**GIVEN TEXT**
--------------------
Benchmarking BDB, CDB and Tokyo Cabinet on large datasets

41 points by anuraggoel 17 years ago · 23 comments

Reader

vicaya 17 years ago

Sorry, but 500MB DB size is a tiny dataset these days (anything < 1GB is tiny, < 4GB is small, < RAM on a single node (~8GB-64GB) is medium, < Disks on a single node (~128GB to a few TB) is large, huge dataset requires multiple nodes and typically above 128TBs.)

psadauskas 17 years ago

I agree, plus TC has a ton of parameters that can be tweaked, and the defaults are pretty small. The one that has the most pronouced effect is the bucket size, or the "width" of the hash table. The bigger, the less chance of collisions, which means you have to follow a linked-list to find the exact record. He used 11M keys, so a bnum in the range of 40M would be much quicker.
I benchmarked TC b+tree on a 1TB db with ~350M keys, and it worked great. I would publish the numbers, but I'm embarrassed that they aren't very rigorous.
cdb docs say it has a limit of 4GB, which makes it pretty much worthless for anything I would use it for.
- rcoder 17 years ago
  
  Actually, the core CDB data structure only limits keys and values to 4GB each, not in total:
  http://www.unixuser.org/~euske/doc/cdbinternals/index.html
  The hash algorithm used also only produces a 32-bit key, meaning you'll be limited to 2^32 total records. Again, though, unless your data is of trivial size, that gives you considerably more room to work with than a hard 4GB limit.
  Edit: doh! can't use double-asterisk for exponent on HN
  - epi0Bauqu 17 years ago
    
    Then why does the Perl implementation (http://search.cpan.org/~msergeant/CDB_File-0.96/CDB_File.pm) warn of the error:
    CDB database too large -- You attempted to create a cdb file larger than 4 gigabytes.
    ?
--------------------
**EXTRACTED INFORMATION**
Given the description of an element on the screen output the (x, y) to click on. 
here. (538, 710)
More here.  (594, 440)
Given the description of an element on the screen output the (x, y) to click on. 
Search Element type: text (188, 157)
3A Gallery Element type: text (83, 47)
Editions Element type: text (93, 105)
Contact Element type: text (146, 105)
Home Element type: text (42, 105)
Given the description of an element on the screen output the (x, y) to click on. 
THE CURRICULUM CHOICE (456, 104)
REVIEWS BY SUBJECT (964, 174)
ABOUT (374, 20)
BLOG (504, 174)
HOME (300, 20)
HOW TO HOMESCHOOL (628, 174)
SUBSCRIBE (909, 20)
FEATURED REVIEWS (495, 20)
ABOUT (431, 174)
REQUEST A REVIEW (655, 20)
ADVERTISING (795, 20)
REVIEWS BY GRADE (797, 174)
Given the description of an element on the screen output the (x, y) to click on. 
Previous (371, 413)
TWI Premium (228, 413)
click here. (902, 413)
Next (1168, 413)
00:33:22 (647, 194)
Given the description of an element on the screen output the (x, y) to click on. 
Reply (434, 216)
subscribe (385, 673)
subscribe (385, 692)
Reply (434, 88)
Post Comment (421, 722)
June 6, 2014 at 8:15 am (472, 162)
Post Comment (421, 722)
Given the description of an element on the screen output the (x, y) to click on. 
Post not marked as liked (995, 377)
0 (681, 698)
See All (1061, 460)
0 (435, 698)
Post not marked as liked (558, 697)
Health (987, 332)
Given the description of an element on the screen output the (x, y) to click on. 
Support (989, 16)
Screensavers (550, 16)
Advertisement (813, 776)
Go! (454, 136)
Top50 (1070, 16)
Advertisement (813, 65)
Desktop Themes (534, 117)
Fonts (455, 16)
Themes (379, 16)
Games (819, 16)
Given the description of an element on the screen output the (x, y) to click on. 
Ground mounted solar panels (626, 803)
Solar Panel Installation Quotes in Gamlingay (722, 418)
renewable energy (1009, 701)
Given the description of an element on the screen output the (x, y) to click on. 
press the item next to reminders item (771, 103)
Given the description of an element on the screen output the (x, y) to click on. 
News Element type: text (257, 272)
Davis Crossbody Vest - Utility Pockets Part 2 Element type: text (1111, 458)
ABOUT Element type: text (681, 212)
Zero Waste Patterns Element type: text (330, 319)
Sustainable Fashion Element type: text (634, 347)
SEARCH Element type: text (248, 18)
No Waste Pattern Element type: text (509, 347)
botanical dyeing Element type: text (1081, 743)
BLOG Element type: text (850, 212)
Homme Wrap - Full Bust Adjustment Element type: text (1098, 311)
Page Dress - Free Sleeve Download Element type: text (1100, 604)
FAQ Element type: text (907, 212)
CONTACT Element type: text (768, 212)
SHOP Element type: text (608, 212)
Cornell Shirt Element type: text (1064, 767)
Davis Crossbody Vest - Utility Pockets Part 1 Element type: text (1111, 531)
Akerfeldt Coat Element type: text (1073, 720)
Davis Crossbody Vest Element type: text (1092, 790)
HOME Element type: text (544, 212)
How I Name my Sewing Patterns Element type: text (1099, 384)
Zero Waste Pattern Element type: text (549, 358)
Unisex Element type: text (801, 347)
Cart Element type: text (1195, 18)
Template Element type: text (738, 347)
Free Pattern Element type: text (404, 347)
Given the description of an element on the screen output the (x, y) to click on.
--------------------
**GOAL A**
Translate this sentence from the database benchmarking thread into Spanish: "I benchmarked TC b+tree on a 1TB db with ~350M keys, and it worked great."
**GOAL B**
In the database benchmarking thread, roughly how many keys did the 1TB database used to test TC b+tree contain?
**GOAL C**
Extend the database benchmarking thread past its last post.

**ANSWER A**
Hice pruebas de rendimiento del b+tree de TC en una base de datos de 1 TB con ~350 millones de claves, y funcionó muy bien.

**ANSWER B**
About 350 million keys.

**ANSWER C**
    asb 17 years ago
    
    I believe rcoder is saying the 4GB database limit is a property of the implementation rather than the cdb format.
- jhy 17 years ago
  
  Do you have a pointer to any more info on tuning TC? (Apart from the API guide)
- zandorg 17 years ago
  
  I guess someone could tweak cdb to be >4GB, but these C libraries are always insanely convoluted.
  - rcoder 17 years ago
    
    > ...these C libraries are always insanely convoluted...
    If you haven't actually looked at the code, you might want to avoid making such a overly-general statement. CDB is a very simple data structure (basically a two-stage hash table) serialized to disk in a format that makes lookup fast. You can check the link I posted above to see a simple explanation of the format, and this page to see examples for usage (from an API-compatible reimplementation):
    http://www.corpit.ru/mjt/tinycdb.html
    Since the core algorithm is so simple, creating a 64-bit version should be similarly easy, at least on a UNIX-like system (trying to run code designed by Dan Bernstein on a non-UNIX system would be...interesting).
    
    zandorg 17 years ago
    
    Sorry, yes, I didn't look at the code. I was thinking of early Berkeley DB code.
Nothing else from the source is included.